Some people start with core groups of 50 or more people, some US church planting books tell you not to launch the church until you are sure over 100 people will attend the launch. But what if your core group is six people? What if your mother church only has 50 people?
Here's some hints and tips on the very, very real situation of church planting, starting small:
1. Don't romanticise it
Starting small is hard and slow and tough. Don't kid yourself that it'll be easy and organic and awesome. It could just be lonely and draining.
2. Pace yourself
Be prepared for a slow, three year build up before you break through the 1-50 barrier. So keep your lamps trimmed and full of oil. You will need to have that kind of financial commitment from your mother church and personal commitment from your core team. Otherwise the whole thing will start to evaporate after the first year or two.
3. Keep an umbilical cord
It might seem weak to keep strong connections with a mother church, but to survive the early years it makes a great deal of sense. The mother church can support you with financial, pastoral and administrative support. The mother church can show enthusiasm for your ministry when it seems that no-one else cares.
4. Carry the church
In those early months and years the leader will need to carry the vision for the new church. I think it is best if there is one person who really owns and internalises the new church. If you share this vision out too quickly, the core team will become discouraged if they can't 'see' it. If you share out responsibility too wide, too soon, the core team will be burned out with tasks before they've seen any fruit. Best for the lead planter to carry a lot of the work and vision in the early days.

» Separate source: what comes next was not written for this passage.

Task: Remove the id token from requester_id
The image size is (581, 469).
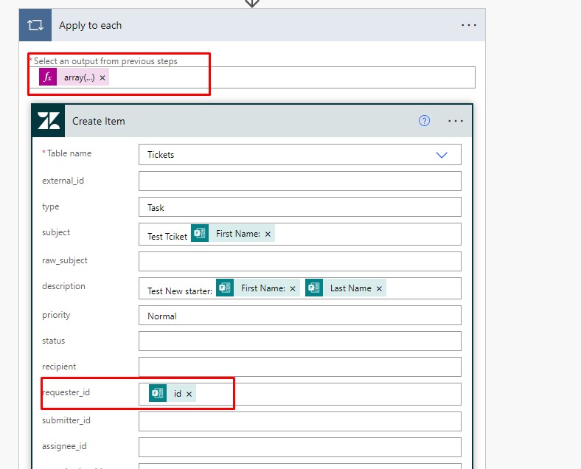Action: pos(189,395)
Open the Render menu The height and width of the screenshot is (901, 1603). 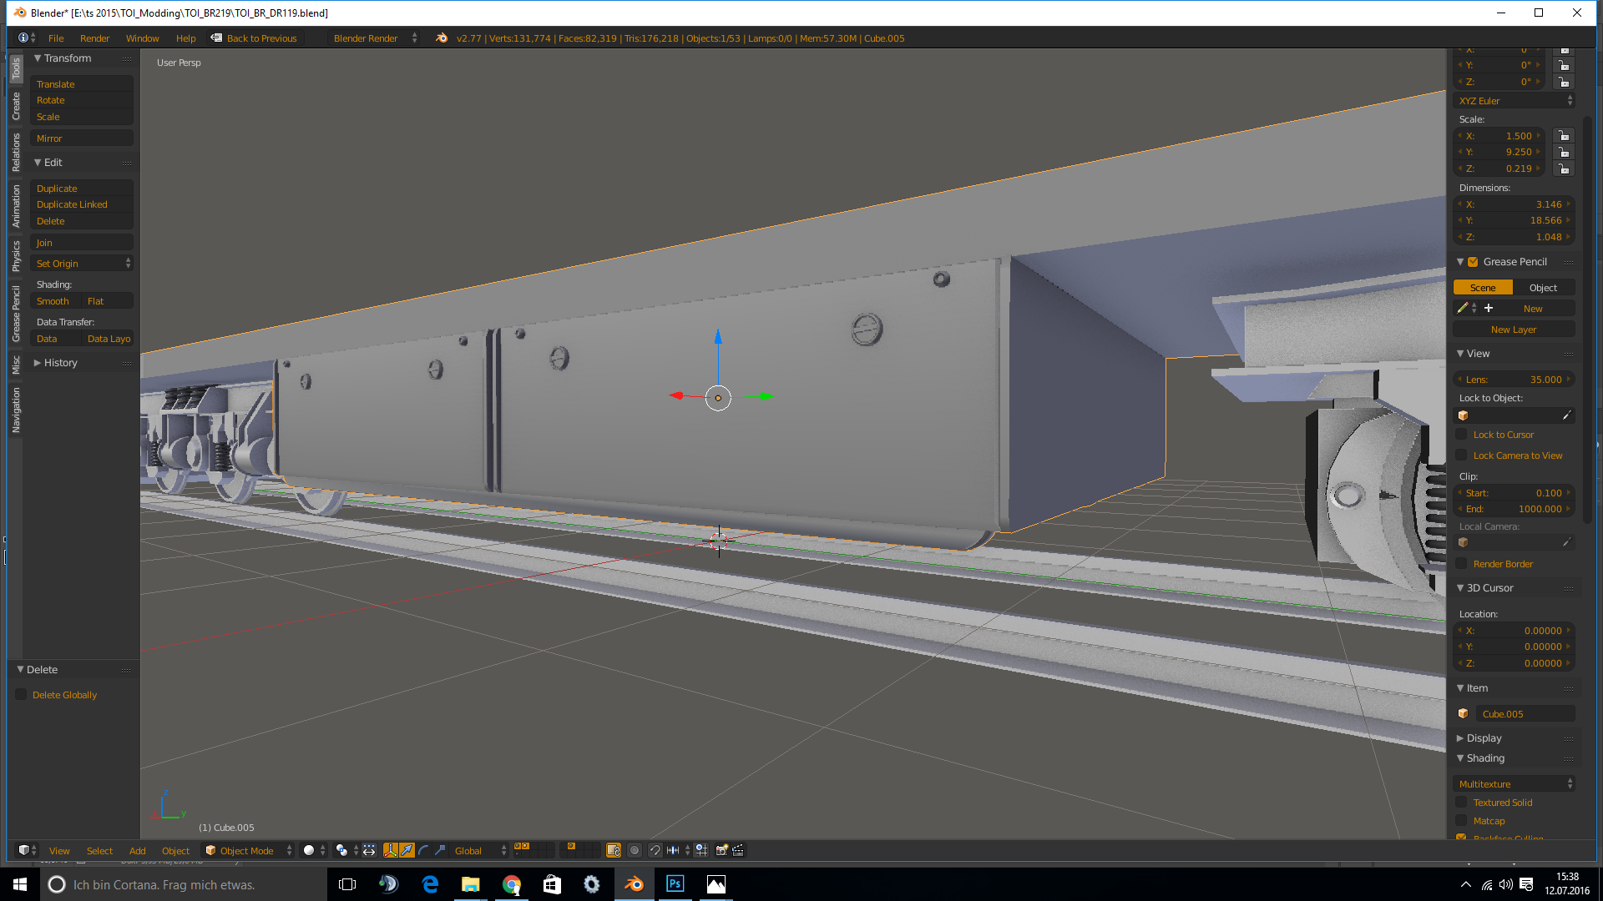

5. Learn the art of strategic transfer growth
Your ideal is evangelistic growth but most new church plants also involve a certain amount of transfer growth. Make sure you do this well, both in relating to other churches and in accepting the right kind of transfer growth. Sometimes it might be wise to proactively seek out some people to join you in the start-up.
6. Make the most of small
Figure out what things work best when you are small and major on these strengths. Make the most of shared meals, nicknames, Facebook, interactive services and other things that build camaraderie.
7. Don't start thinking small
Keep thinking and praying and planning beyond these early days. If you don't, the vision of the church will become less attractive to newcomers and it will become a self-fulfilling prophecy. A new church plant should always try to punch above its weight.